Эту историю мне рассказал сосед по лестничной клетке. Мы столкнулись у почтовых ящиков, разговорились, он закурил и вдруг сказал: «Знаешь, за многожёнство дают три года. А за одножёнство пожизненное». Тогда я ещё не знал, что шутка упрётся не в чужой развод даже, а в старую коробку на антресолях.
Геннадий сидел на деревянной скамье в коридоре районного суда и разглядывал трещину на стене. Тонкая, кривая, она ползла от потолка вниз, как разлом на весеннем льду. Пахло хлоркой и старой бумагой, а лампа под потолком гудела тонко, на одной ноте.
Рядом Валерий дёргал молнию на куртке. Вжик. Пауза. И снова вжик.
Гена тихо сказал: «Перестань».
Валерий спросил: «Что?»
«Молнию. Нервирует».
Валерий убрал руки в карманы, но пальцы всё равно шевелились под тканью. Тишина продержалась секунд десять.
Валерий наклонился ближе, обдав мятной жвачкой: «Знаешь, что мне адвокат вчера выдал? Говорит, за многожёнство по закону три года. А за одножёнство...»
Гена закончил: «Пожизненное. Старая шутка».
«Старая. Но с годами смешнее».
Гена не ответил. Двадцать шесть лет назад, когда он стоял в загсе рядом с Людмилой и у неё дрожали ресницы от счастья, эта фраза показалась бы глупостью. Сейчас ему было пятьдесят два, и юмор почему-то стал доходить точнее. Не веселее. Точнее.
Дверь с табличкой «Мировой судья» открылась. Вышла секретарь, худая, в очках на цепочке.
Секретарь спросила: «Кузнецов?»
«Я».
Валерий вскочил, одёрнул куртку, потом обернулся: «Генка, если задержусь, подожди, ладно?»
«Куда я денусь».
Щёлкнул замок. И Гена остался один, если не считать бабушку с пухлой папкой на дальнем конце коридора и гудящую лампу над головой.
Ждать пришлось сорок минут. Сначала он считал плитки на полу. Сбился на тридцать восьмой и бросил. Потом достал телефон.

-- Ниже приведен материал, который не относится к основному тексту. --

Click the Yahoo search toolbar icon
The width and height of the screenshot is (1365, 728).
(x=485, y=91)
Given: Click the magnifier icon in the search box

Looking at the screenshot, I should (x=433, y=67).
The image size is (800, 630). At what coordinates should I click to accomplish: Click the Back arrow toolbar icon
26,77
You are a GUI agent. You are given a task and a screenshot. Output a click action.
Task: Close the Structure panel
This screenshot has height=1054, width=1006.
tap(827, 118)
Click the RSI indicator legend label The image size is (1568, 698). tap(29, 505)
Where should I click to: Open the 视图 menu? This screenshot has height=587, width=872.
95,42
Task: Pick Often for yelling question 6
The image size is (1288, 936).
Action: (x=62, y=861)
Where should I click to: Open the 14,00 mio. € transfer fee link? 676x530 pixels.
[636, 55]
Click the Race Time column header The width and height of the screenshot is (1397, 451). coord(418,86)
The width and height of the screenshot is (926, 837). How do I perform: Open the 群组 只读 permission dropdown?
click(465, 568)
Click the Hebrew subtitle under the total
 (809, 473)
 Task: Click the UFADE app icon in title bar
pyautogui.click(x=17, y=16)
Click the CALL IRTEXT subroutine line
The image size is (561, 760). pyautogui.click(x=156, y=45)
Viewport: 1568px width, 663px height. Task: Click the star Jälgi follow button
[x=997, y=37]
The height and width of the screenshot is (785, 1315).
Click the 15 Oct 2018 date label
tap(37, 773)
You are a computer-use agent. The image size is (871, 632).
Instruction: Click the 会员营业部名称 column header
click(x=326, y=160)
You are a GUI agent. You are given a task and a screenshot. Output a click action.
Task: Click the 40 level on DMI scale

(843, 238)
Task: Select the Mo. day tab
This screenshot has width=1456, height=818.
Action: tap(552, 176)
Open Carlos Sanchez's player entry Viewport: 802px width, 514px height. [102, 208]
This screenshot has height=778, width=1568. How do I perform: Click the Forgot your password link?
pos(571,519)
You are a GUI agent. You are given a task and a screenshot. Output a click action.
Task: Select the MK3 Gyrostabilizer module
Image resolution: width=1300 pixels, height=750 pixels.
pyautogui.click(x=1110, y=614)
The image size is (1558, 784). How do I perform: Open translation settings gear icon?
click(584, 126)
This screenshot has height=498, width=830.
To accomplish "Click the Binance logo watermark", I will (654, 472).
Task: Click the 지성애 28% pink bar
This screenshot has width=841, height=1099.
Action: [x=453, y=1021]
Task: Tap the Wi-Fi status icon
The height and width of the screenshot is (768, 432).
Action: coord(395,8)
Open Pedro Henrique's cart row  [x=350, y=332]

Два сообщения от Людмилы. «Хлеб купи». Через пять минут второе: «Бородинский, не белый». Ни «как дела», ни «ты скоро», ни даже обычного раздражённого смайлика, который она иногда ставила дочери. Хлеб. Бородинский. Не белый.
Утром они тоже не сказали друг другу ни слова. Людмила варила кашу, он пил кофе. Каша булькала в кастрюле, кофеварка шипела, ложка стукнула о край чашки. Два человека на восьми квадратных метрах кухни, и между ними было столько же молчания, сколько лет совместной жизни. Может, даже больше. Потому что молчание умеет копиться быстрее времени.
Дверь открылась. Валерий вышел с папкой в руке и с такой улыбкой, будто выиграл в лотерею, но по дороге потерял кошелёк.
Гена спросил: «Всё?»
«Всё. Тридцать дней на обжалование. И свободен».
На крыльце ноябрь дышал сырым холодом. Под ногами чавкала каша из листьев и грязи. Валерий закурил, хотя бросил пять лет назад, после операции на миндалинах и большой семейной клятвы.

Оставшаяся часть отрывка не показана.